[Sca-cooks] Pancakes and Fruitcakes was Happy Shrove/Fat Tuesday

Sandra Kisner sjk3 at cornell.edu
Tue Feb 24 10:56:53 PST 2009


>Mistress Rachaol MakCreith found a reference to pampapati in Waverly
>Root's "The Food of Italy", sent it to me, and I ran with the information.
>
>The reference is: "The Christmas-New Years holidays are marked by the
>appearance in pastry-shop windows of pampepato di ciccolato, a very old
>Ferrarese sweet. It is a cake made of flour, cocoa, milk, honey (sugar if
>honey is not at hand), pepper, spices, almonds, and lemon peel with
>chocolate frosting powdered with sugar and tiny candies. It is of ancient
>lineage. Duke Borso d'Este served pampapati at a banquet on November 11,
>1465, making them exceptionally appetizing by inserting a gold piece in
>each."
>
>Even in my own creation of a pampapato recipe includes baking soda,
>something that our medieval counterparts would not have had access to.

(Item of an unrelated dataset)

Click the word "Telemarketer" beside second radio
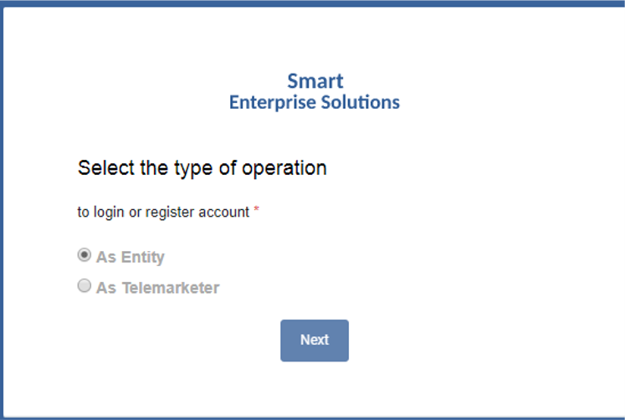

What
>I need to do is go back, not use any levener whatsoever in one batch and
>use baking ammonia (which would be more appropriate for our period of study
>as far as chemical leveners go).
>
>Respectfully,
>
>Odriana vander Brugghe

It's not just the chemical leavener that's OOP; notice the reference also 
says the pampapato was made with cocoa and had a chocolate frosting and was 
served at a banquet in 1465.  Unless the Duke had sent his own expedition 
to the western hemisphere, chocolate wasn't known, much less used, in 
Europe at the time of his feast.  Perhaps there's an older recipe for 
pampapato somewhere that doesn't include chocolate.